Feature Articles: Dwango × NTT R&D Collaboration
Real-time Omnidirectional Video Streaming System
NTT Media Intelligence Laboratories and Dwango Co., Ltd. have developed a system that makes it possible to view highly immersive video of live events captured by 360-degree omnidirectional camera using an interactive video distribution technology developed by NTT Media Intelligence Laboratories. Dwango has integrated this system with their Niconico Live broadcasting system and is now offering a real-time streaming service. We report the details of this service in this article.
Keywords: omnidirectional video, head-mounted displays, video streaming
In the field of virtual reality (VR), simulating physical presence and participation at events in remote locations has proved to be a challenging task that VR programmers and engineers have long grappled with. There are many diverse elements necessary for this kind of simulation, including not only the five senses but also ambience and other nonverbal sensations, the perfect reproduction of which is considered to be difficult with current technology.
At NTT Media Intelligence Laboratories, we have decided to focus on issues related to the sense of sight and are tackling the simulation of physical presence through video consumption. Until now, the laboratories’ accumulated knowledge and know-how related to interactive video distribution technologies have been directed at distributing video to smartphones and tablets with limited network bandwidth, allowing viewers to immerse themselves in remote events of their choosing [1, 2].
Dwango Co., Ltd., on the other hand, has not only been overlaying comments over videos and in other ways providing brand new viewing experiences with its user-uploaded video sharing service, Niconico Live, but it has also made several attempts to share real-world immersion with Internet users through actual events it runs such as Niconico Chokaigi as well as event venues that it operates such as nicofarre in order to achieve the company’s motto of blurring the borders between the Internet and the real world.

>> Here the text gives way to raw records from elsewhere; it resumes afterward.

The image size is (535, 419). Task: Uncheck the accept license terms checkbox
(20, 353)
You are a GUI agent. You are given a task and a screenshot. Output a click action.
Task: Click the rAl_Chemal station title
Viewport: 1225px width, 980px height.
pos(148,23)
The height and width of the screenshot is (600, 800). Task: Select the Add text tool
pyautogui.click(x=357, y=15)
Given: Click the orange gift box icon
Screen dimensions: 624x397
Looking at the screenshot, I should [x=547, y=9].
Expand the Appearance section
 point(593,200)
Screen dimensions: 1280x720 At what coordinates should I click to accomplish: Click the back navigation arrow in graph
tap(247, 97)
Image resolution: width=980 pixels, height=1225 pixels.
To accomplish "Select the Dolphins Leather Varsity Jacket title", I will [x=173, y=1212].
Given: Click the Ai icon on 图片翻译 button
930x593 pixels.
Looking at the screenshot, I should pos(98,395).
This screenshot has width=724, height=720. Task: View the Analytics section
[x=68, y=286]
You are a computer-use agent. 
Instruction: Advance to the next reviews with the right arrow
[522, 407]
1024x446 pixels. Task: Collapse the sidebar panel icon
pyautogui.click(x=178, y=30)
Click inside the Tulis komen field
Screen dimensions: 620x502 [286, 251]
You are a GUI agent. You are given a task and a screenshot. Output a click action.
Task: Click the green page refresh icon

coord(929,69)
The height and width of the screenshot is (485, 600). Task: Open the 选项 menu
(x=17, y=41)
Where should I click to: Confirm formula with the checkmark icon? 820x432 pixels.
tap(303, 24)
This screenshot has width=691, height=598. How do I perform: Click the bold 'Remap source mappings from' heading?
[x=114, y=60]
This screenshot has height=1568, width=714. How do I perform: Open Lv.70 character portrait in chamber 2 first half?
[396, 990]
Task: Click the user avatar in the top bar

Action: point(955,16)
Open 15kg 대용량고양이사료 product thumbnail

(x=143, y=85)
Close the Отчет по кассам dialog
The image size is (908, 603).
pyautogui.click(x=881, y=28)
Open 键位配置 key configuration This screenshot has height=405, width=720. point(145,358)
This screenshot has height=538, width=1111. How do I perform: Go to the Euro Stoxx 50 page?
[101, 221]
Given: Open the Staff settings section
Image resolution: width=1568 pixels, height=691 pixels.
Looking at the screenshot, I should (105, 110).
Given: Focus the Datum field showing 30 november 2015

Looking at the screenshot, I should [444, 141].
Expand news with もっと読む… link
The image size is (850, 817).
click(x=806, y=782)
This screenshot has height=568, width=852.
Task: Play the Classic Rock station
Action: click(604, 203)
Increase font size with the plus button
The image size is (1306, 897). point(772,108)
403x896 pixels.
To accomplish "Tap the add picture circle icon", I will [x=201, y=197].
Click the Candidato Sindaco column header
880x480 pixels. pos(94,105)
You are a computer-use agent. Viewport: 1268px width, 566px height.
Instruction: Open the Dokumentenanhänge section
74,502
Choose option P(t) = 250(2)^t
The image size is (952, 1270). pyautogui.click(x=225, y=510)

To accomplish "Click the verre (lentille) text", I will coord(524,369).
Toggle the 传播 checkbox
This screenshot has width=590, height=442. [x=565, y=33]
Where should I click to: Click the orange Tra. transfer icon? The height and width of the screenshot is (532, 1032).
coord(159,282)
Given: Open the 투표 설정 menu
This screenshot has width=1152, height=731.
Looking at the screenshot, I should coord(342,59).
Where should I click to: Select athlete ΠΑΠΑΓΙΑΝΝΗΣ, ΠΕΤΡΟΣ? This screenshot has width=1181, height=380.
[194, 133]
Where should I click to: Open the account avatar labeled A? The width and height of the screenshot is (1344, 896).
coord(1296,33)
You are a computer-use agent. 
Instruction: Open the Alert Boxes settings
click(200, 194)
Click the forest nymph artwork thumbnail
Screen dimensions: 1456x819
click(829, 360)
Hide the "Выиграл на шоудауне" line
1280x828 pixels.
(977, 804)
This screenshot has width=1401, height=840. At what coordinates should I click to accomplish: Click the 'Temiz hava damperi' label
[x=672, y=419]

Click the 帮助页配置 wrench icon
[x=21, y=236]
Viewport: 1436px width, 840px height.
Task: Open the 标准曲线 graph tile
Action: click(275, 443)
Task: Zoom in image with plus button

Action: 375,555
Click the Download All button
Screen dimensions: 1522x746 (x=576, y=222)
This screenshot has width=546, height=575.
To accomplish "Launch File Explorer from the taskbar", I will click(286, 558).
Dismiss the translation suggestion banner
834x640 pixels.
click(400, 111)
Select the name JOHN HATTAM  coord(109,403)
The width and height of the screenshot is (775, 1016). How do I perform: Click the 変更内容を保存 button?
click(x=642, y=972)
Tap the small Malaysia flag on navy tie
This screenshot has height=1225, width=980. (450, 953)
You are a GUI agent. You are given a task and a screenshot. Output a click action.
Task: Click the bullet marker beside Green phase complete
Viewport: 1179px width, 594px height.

We have built a real-time omnidirectional video streaming system by using the interactive video streaming technology developed by NTT Media Intelligence Laboratories and taking advantage of the expertise in integrating Internet and real-life experiences cultivated by Dwango. Users of this system can feel as if they were looking at their surroundings while being at the location of a remote event. In this article, we provide an overview of the interactive video streaming technology, describe the techniques employed to build the system, discuss the content design, and introduce topics related to the actual usage.
We make use of two devices in the pursuit of visual immersion: a 360-degree omnidirectional camera that can record video in all directions, and a head-mounted display (HMD) that can track the orientation of the wearer’s head. The former is used to record omnidirectional video that captures the sense of being at a (remote) location, and the latter is used to show highly immersive video that responds to the direction in which the viewer is facing [3, 4].
These sophisticated devices allow viewers to watch highly immersive video, although a broadband network connection must always be available for remote viewers to enjoy clear omnidirectional video that has 4K or higher resolution. However, by applying the interactive video distribution technology  developed by NTT Media Intelligence Laboratories and only streaming high-quality images that the viewer is looking at over limited network bandwidth, we have made it possible to create highly immersive experiences even on ordinary networks that are common today, as shown in Fig. 1.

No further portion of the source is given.